In the mid-2000s, an art-therapy program lured Sanders to Project HOME, a renowned nonprofit that provides services to Philadelphia's chronically homeless. For much of the last 10 years, he was both client and employee, living in its residence and working as a lead art instructor.

"He was a big influence in the Project HOME community," said Sister Mary Scullion, the charity's president and executive director. "Many people were inspired to get more involved in art and take his classes because he is such a good artist."

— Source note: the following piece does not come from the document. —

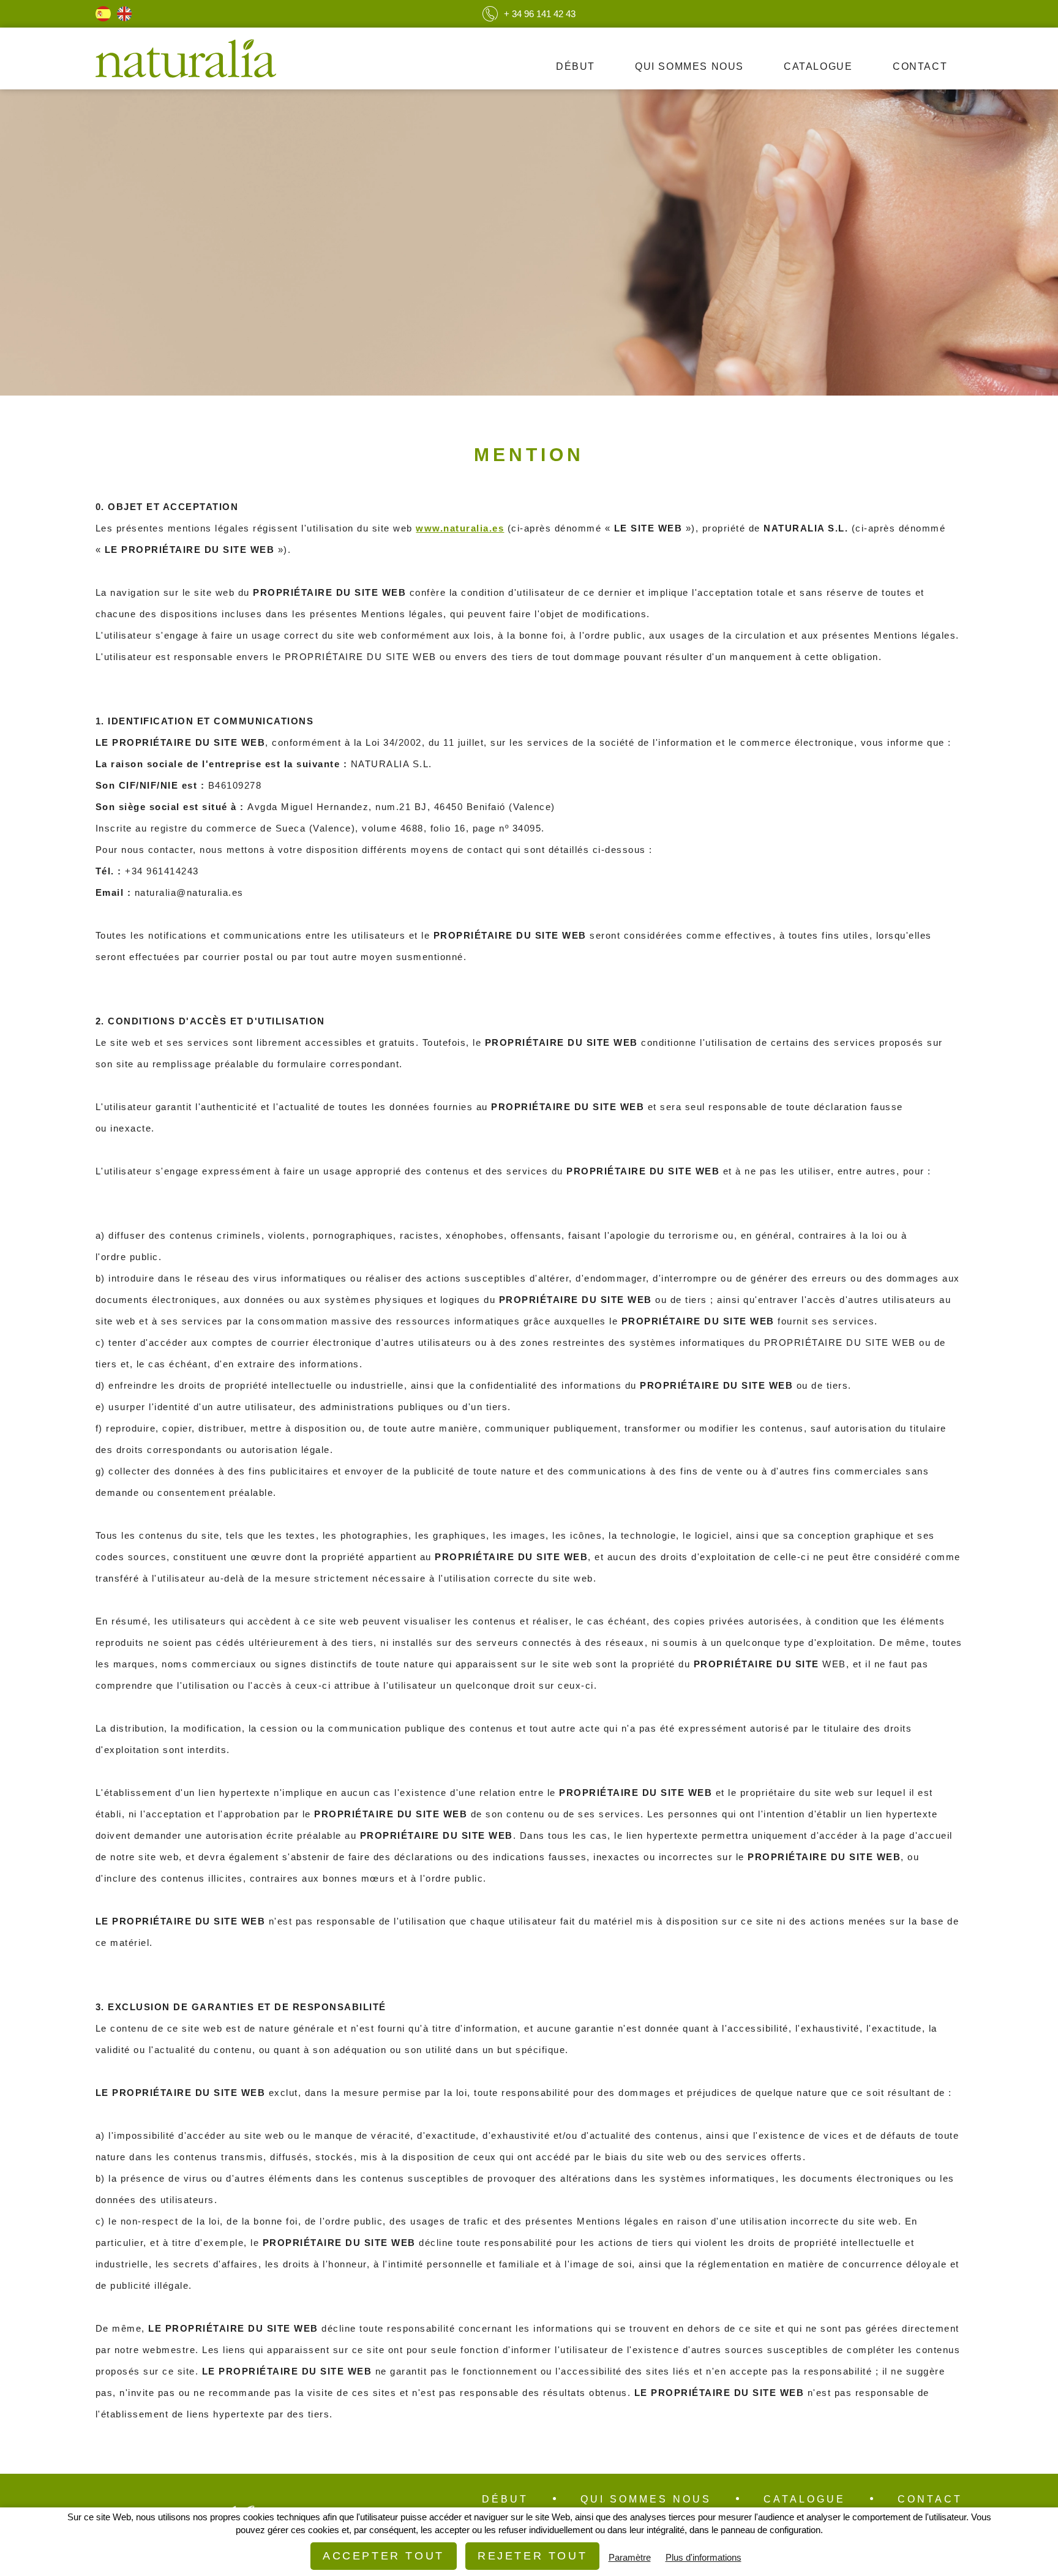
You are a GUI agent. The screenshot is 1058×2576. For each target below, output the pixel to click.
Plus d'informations (703, 2557)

But Sanders eventually left Project HOME for another program. He left that one, too.

In spring 2015, he found his way to the Lutheran Church of the Holy Communion in Center City. There he met the Rev. Violet Little, pastor of the Welcome Church, known as "the church without walls," which holds services and other programs at several sites in the city.

Sanders went into a Tuesday Bible study and sat on the floor.

"He was exhausted," Little said.

As the group discussed the day's lesson, Sanders saw a 99-cent watercolor set on a table laden with activities for children. He picked up the set and began painting on a folder.

By the time Bible study was over, he had a portrait of a woman in the class.

"It was amazing," Little said. "He captured her soul on paper."

As Sanders became increasingly involved with the church, the congregation began keeping paint and paper on hand for him, and stored his work.

In September 2015, Little met Thomas Southard, director of Cabrini's social justice and community engagement programs, as members of an interfaith committee working on Pope Francis' visit to Philadelphia. The pastor showed Southard one of Sanders' paintings. Southard, in turn, talked to Jacques, the Cabrini art professor, who checked out Sanders on Facebook.

Using only a cellphone his sister gave him, Sanders keeps a page that is a curious melange. It is salted with comments, some off-color, about the presidential election, which he characterizes as hyperbole mocking the candidates' outrageous claims.

The page is also a trove of paintings.

After Jacques saw Sanders' watercolors, he and Southard began planning the Cabrini exhibit, the artist's first solo show but evidently not his last.

Sanders has begun work on pieces for future exhibits - though he's doing it in a new, unusual place.

He recently moved out of a transitional residence in Frankford, another program quit. Leaving, however, wasn't "something done in a desperate situation, acting rash and jumping into the next thing," he said. It was a measured decision made "when things were going good."

Doug Sanders has moved to Burlington County, to a comfy two-story cottage with his girlfriend and her family.

Living in a genuine home "gives me independence and responsibility that I welcome," he said. "I have something I never thought I'd have."